[TO DO] From the material below, keep only the lines containing the string "number", treating uppercase and lowercase as distinct, and reproduce each one in full.

[EXERCISE MATERIALS]
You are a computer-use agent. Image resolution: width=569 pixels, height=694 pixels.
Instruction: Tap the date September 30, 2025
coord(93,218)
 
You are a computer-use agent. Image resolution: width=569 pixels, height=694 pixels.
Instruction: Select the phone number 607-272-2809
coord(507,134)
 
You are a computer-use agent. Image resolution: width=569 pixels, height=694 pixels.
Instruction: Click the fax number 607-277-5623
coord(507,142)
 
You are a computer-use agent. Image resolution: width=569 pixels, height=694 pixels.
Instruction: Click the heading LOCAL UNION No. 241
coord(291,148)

---

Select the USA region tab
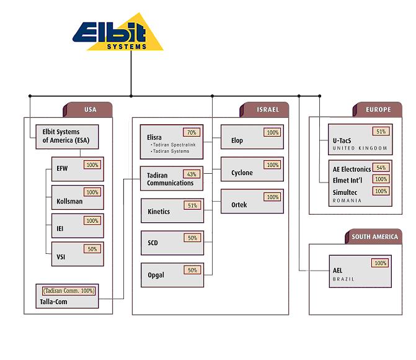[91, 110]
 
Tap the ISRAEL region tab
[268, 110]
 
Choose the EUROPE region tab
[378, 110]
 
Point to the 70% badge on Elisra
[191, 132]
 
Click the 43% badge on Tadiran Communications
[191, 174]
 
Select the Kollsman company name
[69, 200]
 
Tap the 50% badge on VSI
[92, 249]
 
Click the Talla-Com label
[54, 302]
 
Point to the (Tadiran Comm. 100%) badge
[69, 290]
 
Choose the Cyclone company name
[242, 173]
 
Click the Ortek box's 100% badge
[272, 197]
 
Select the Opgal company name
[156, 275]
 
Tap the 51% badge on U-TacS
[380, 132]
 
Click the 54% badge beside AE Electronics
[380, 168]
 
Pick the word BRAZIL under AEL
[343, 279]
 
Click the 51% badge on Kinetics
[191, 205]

* * *

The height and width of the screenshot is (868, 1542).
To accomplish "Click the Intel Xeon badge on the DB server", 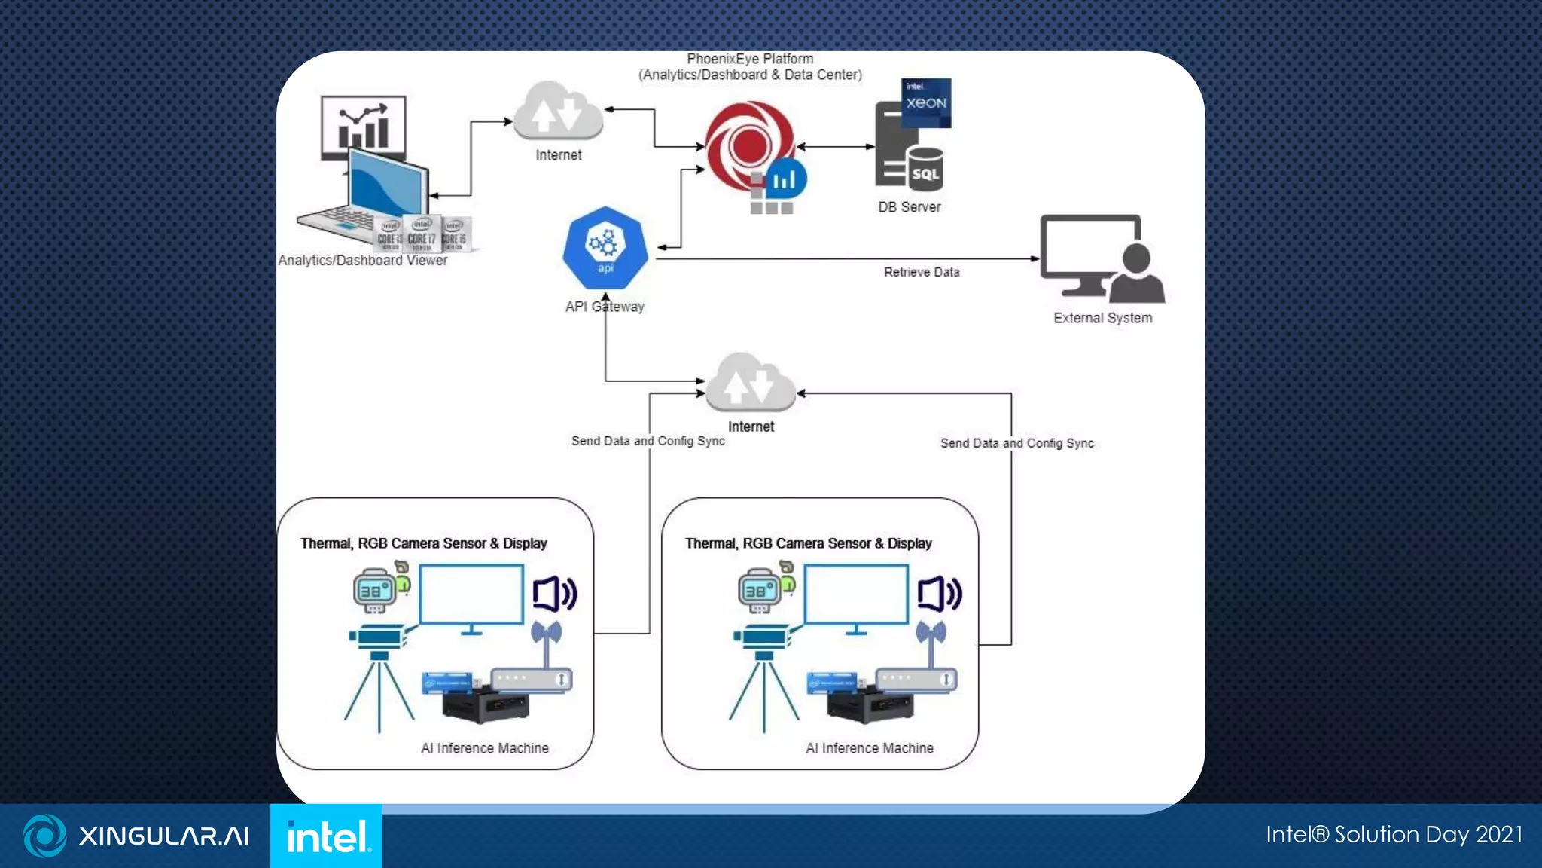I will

[THE COMPLETED TASK]
Instruction: Select the phone number 607-272-2809
Instruction: Click the fax number 607-277-5623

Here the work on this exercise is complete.